**Records excerpted from a collection:**
========================

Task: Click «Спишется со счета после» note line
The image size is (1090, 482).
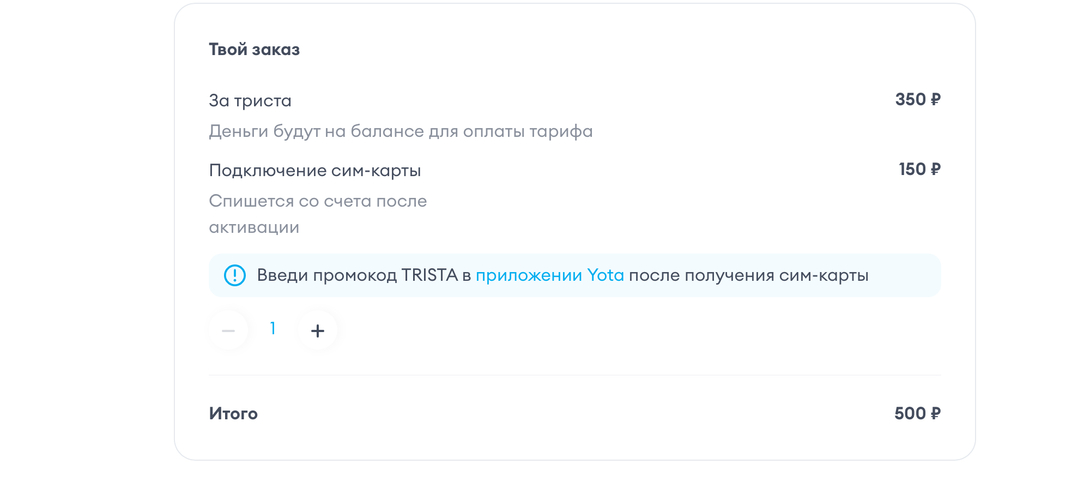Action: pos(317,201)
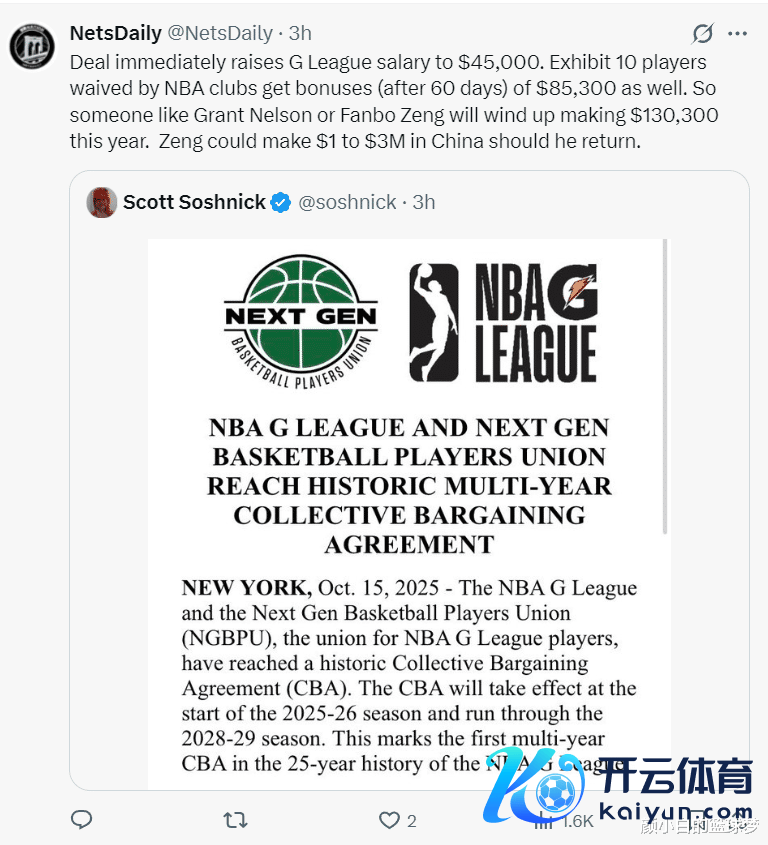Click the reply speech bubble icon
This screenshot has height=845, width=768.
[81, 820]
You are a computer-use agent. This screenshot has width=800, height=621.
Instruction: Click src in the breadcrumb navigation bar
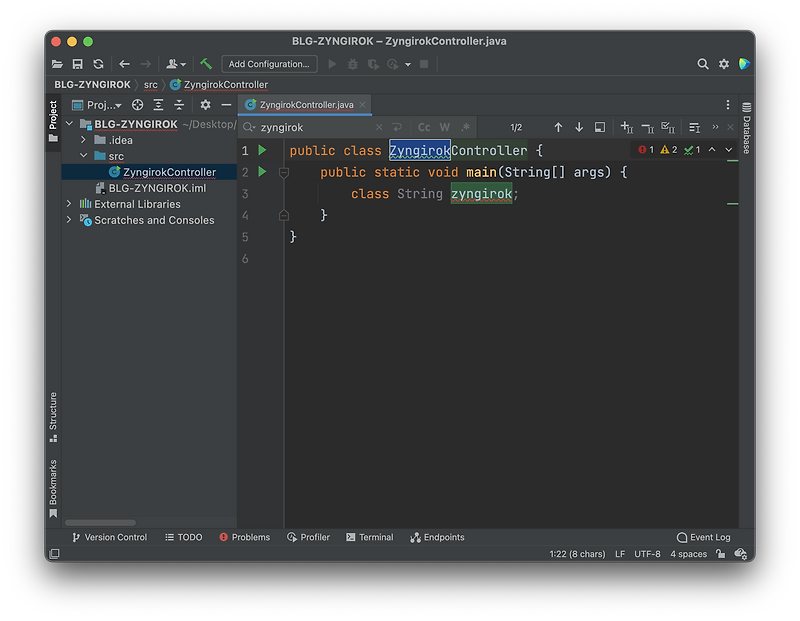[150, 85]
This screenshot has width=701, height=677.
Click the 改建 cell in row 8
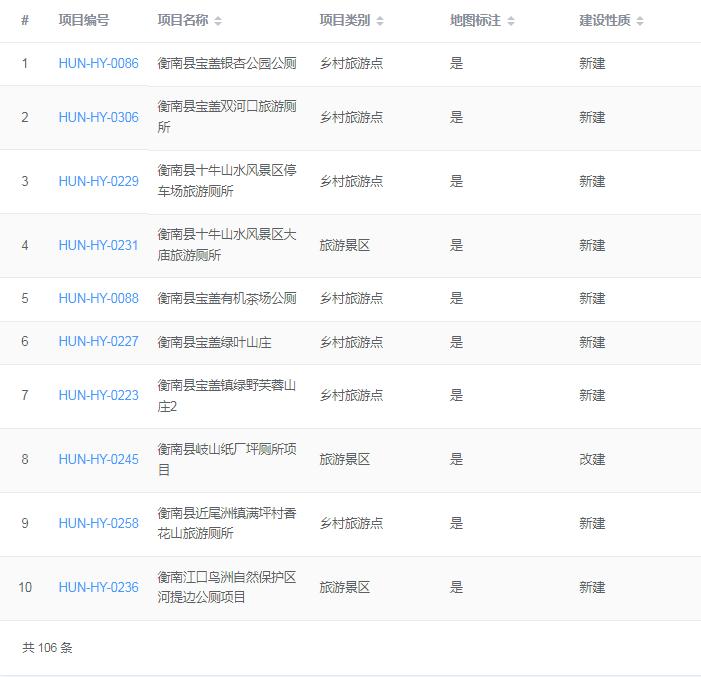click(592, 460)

========================

**To do:** Each line from the one containing "This screenshot has width=701, height=677." through the last line above should be retyped exactly, and no other line. Any picture is to be left out.

**Written answer:**
This screenshot has width=701, height=677.
Click the 改建 cell in row 8
click(592, 460)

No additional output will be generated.